• THE TASK:
Within the listing below, how many lines feature the word "Given"? Reply with only that number.

• DATASET:
'''

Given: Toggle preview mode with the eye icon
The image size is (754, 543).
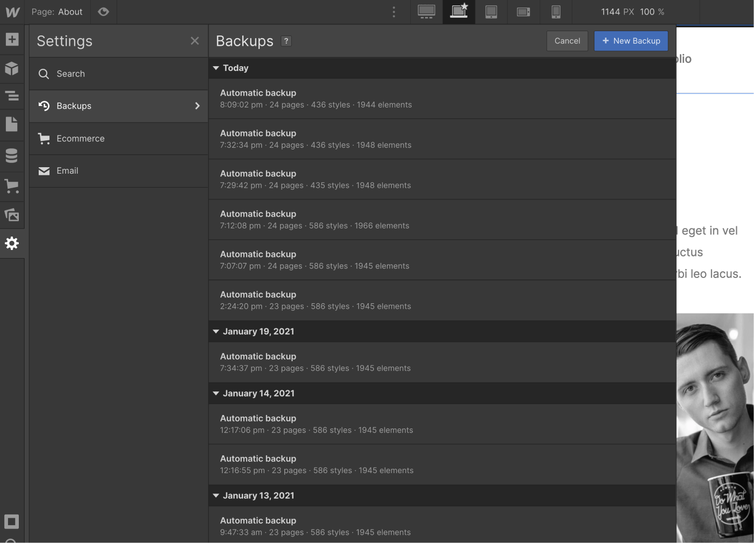Looking at the screenshot, I should coord(103,11).
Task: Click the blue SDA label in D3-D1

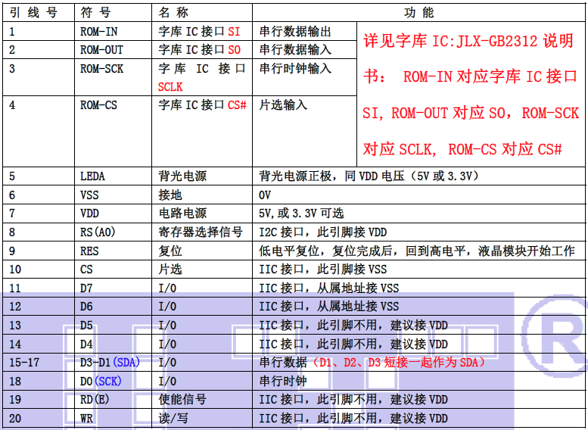Action: [126, 363]
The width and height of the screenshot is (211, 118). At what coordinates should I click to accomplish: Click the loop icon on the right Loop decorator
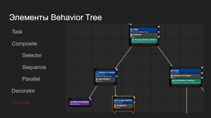(x=172, y=71)
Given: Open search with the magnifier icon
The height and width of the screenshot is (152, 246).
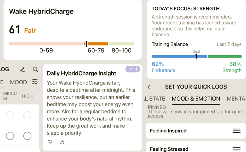Looking at the screenshot, I should point(35,69).
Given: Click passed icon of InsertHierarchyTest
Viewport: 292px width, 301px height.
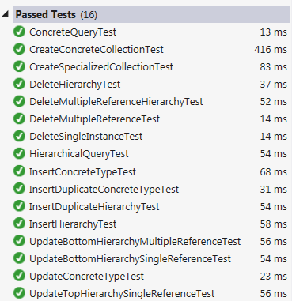Looking at the screenshot, I should (19, 224).
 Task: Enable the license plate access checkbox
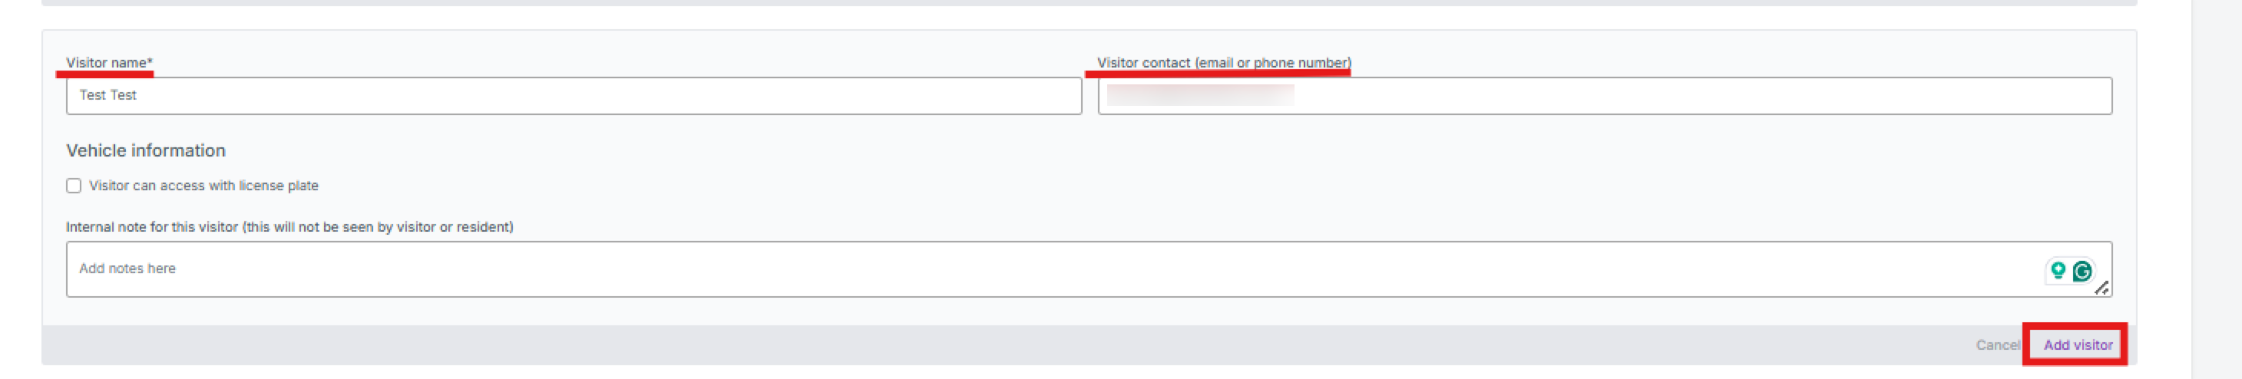(x=74, y=186)
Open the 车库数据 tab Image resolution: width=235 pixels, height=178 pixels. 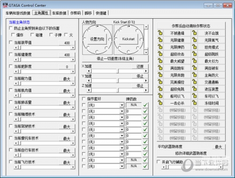[x=59, y=13]
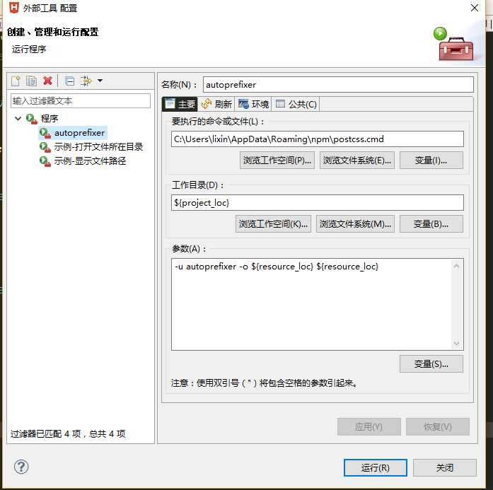This screenshot has height=490, width=493.
Task: Collapse all tree items icon
Action: pos(69,81)
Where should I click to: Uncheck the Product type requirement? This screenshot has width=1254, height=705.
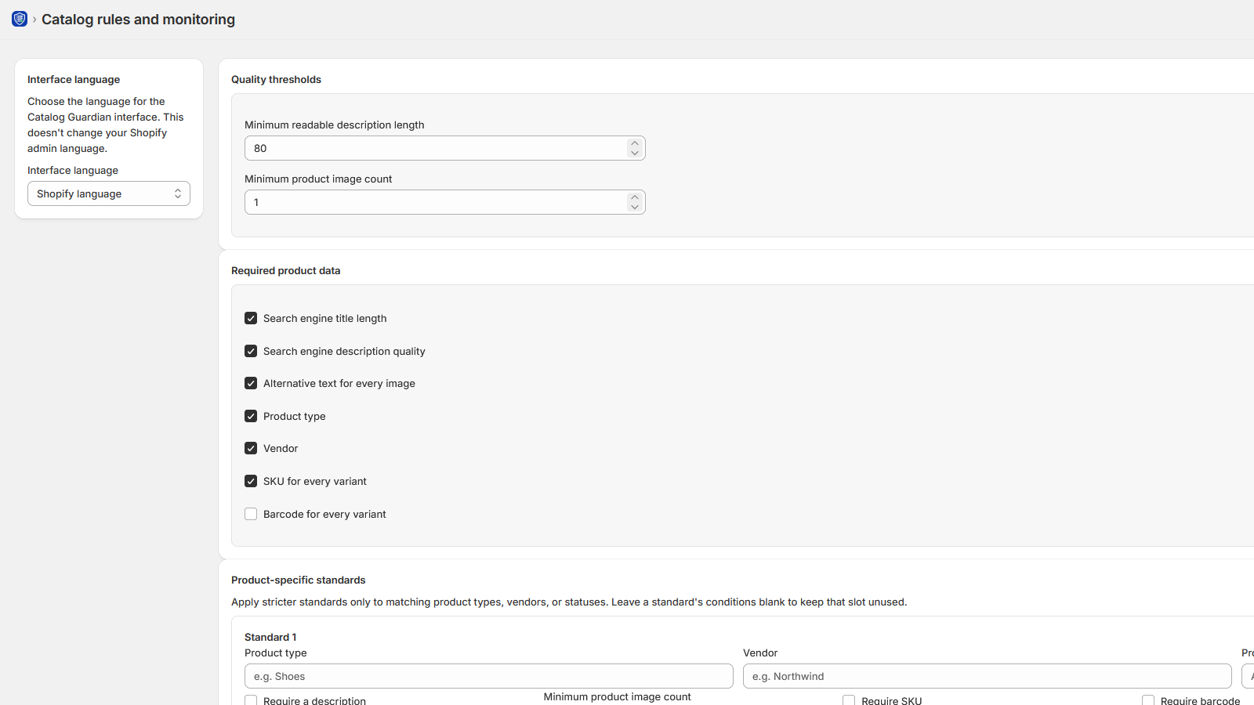[251, 416]
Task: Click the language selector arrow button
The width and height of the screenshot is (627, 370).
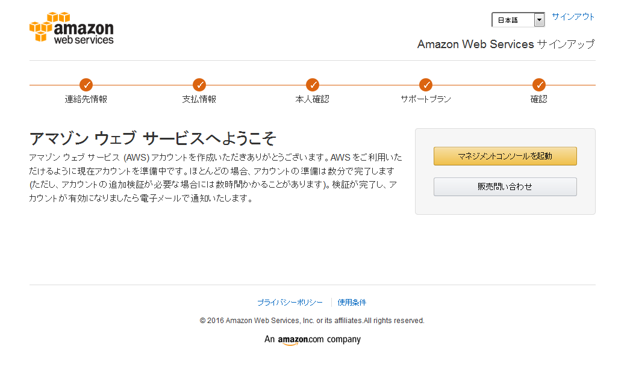Action: [x=539, y=20]
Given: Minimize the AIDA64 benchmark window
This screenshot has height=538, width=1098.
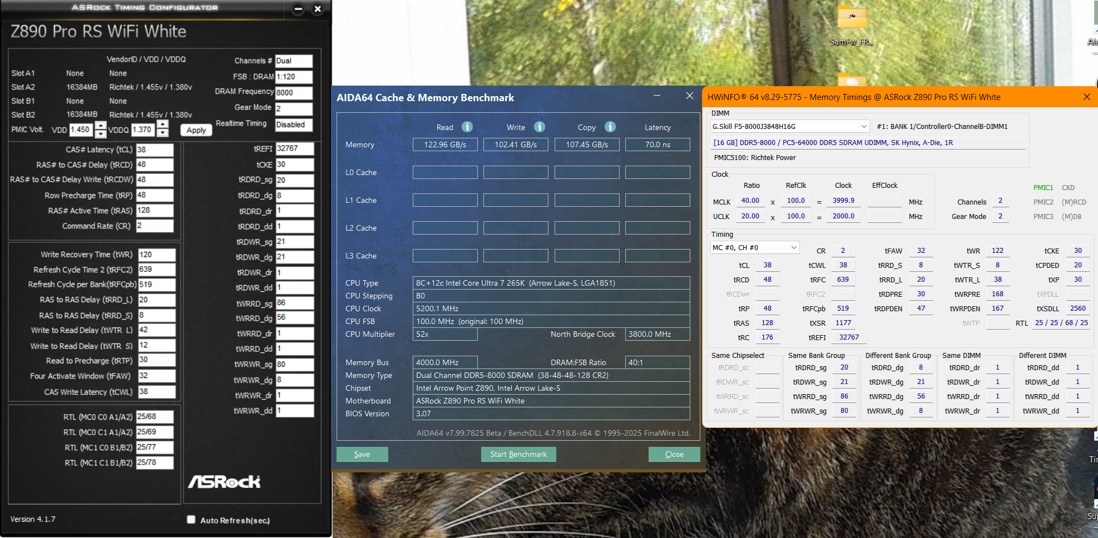Looking at the screenshot, I should 657,96.
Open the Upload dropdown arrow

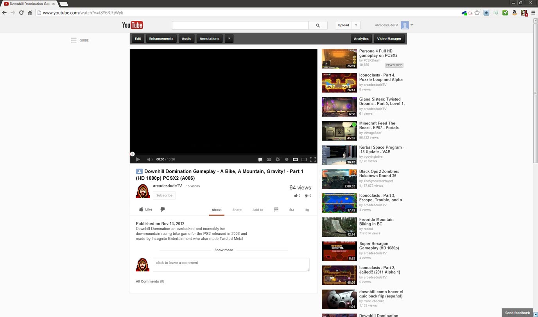[x=356, y=25]
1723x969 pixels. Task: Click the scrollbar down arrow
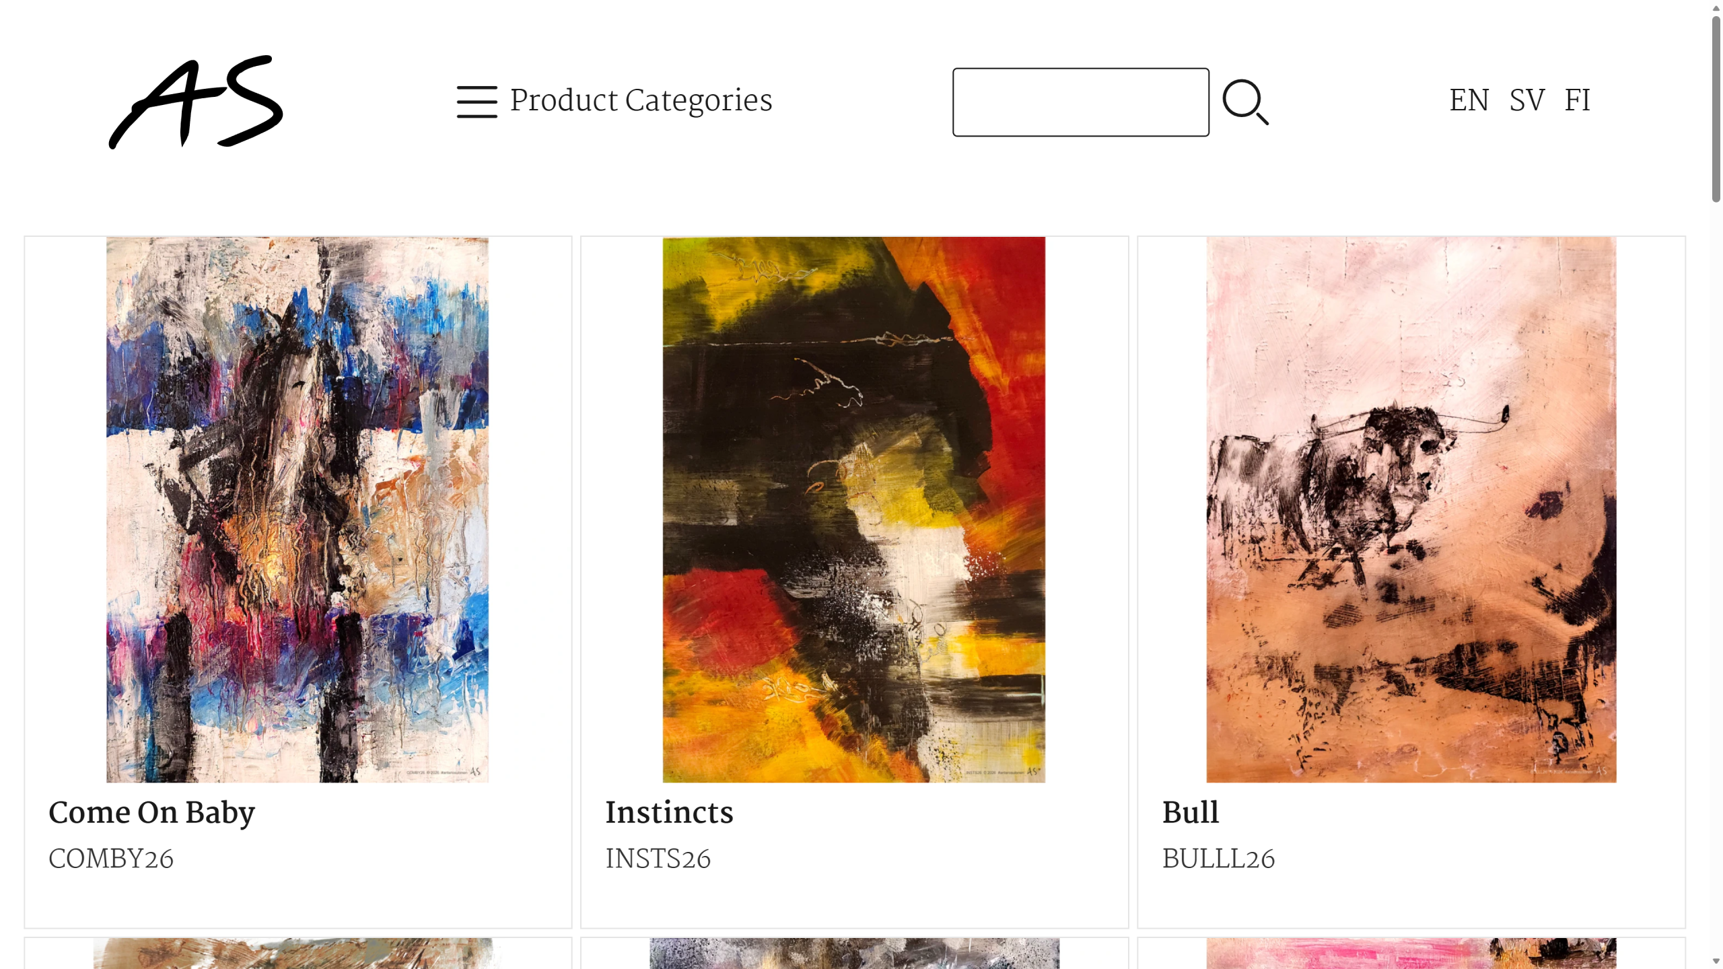tap(1716, 962)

'''

• EXERCISE RESULT:
4